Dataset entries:
◆ ◆ ◆
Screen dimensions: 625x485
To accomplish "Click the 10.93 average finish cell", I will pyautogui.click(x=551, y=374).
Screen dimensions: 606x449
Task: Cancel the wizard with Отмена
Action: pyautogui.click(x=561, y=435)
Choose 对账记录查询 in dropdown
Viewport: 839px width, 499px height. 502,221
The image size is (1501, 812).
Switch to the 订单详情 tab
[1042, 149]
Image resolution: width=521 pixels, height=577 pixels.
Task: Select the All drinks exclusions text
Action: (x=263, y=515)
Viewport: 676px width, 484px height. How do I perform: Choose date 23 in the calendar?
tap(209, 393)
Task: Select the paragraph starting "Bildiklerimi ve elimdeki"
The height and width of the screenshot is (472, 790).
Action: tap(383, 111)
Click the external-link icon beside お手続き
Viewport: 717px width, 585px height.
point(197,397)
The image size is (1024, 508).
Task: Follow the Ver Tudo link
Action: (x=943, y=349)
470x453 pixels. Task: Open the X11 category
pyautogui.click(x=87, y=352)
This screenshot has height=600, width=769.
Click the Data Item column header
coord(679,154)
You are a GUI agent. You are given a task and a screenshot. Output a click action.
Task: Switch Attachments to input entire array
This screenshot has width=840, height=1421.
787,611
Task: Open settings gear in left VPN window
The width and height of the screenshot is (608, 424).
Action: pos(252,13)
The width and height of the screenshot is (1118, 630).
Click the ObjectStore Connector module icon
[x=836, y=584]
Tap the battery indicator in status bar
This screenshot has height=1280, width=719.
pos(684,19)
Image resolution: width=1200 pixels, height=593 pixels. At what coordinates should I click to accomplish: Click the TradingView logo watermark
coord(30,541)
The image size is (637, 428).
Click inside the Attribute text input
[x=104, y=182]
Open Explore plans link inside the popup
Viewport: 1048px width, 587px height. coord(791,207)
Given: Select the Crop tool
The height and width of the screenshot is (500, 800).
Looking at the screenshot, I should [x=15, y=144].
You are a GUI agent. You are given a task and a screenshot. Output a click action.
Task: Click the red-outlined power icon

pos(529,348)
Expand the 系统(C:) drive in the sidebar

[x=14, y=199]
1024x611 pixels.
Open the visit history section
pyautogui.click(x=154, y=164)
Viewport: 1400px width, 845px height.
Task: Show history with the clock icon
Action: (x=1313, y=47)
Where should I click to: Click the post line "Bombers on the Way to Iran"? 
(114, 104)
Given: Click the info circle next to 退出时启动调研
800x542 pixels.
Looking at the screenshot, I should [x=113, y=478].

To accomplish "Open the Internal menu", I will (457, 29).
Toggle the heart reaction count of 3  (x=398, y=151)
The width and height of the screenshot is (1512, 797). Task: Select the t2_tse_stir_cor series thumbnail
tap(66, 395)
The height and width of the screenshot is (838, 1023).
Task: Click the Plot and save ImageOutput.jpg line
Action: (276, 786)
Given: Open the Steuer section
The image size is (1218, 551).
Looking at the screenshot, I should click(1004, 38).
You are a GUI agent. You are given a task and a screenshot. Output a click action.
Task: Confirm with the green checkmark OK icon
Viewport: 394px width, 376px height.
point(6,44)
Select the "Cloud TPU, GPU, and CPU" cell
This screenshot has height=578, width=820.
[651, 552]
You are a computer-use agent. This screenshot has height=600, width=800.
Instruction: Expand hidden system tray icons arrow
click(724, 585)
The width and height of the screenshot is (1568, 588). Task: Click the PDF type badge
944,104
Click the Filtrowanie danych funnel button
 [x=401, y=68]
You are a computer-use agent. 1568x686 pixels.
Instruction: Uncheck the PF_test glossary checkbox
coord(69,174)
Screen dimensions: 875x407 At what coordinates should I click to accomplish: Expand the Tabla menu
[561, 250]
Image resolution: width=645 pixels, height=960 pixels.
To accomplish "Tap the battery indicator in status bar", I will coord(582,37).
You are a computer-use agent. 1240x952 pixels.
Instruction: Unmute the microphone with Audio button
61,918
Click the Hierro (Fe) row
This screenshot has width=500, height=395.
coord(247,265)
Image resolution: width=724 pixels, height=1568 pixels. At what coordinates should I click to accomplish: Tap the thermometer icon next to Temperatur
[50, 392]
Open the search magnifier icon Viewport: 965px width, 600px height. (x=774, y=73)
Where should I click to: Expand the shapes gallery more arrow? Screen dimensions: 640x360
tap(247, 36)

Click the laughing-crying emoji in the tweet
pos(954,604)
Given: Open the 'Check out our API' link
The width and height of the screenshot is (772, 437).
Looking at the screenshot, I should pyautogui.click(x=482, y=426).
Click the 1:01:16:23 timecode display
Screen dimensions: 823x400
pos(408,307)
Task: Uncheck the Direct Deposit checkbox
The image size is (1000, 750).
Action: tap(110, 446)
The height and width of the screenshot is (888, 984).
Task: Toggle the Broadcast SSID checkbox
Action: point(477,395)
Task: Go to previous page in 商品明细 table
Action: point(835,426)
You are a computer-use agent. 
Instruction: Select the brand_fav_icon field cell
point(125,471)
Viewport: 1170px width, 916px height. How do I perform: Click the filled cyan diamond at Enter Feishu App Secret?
◆ ◆ ◆
→ WHAT IS EXPECTED
Only the lines above from the one with "This screenshot has height=600, width=769." through the one with "Task: Open settings gear in left VPN window" should be duplicated, character for character.

→ SOLUTION TO THE PROBLEM
This screenshot has height=600, width=769.
Click the Data Item column header
coord(679,154)
You are a GUI agent. You are given a task and a screenshot. Output a click action.
Task: Switch Attachments to input entire array
This screenshot has width=840, height=1421.
787,611
Task: Open settings gear in left VPN window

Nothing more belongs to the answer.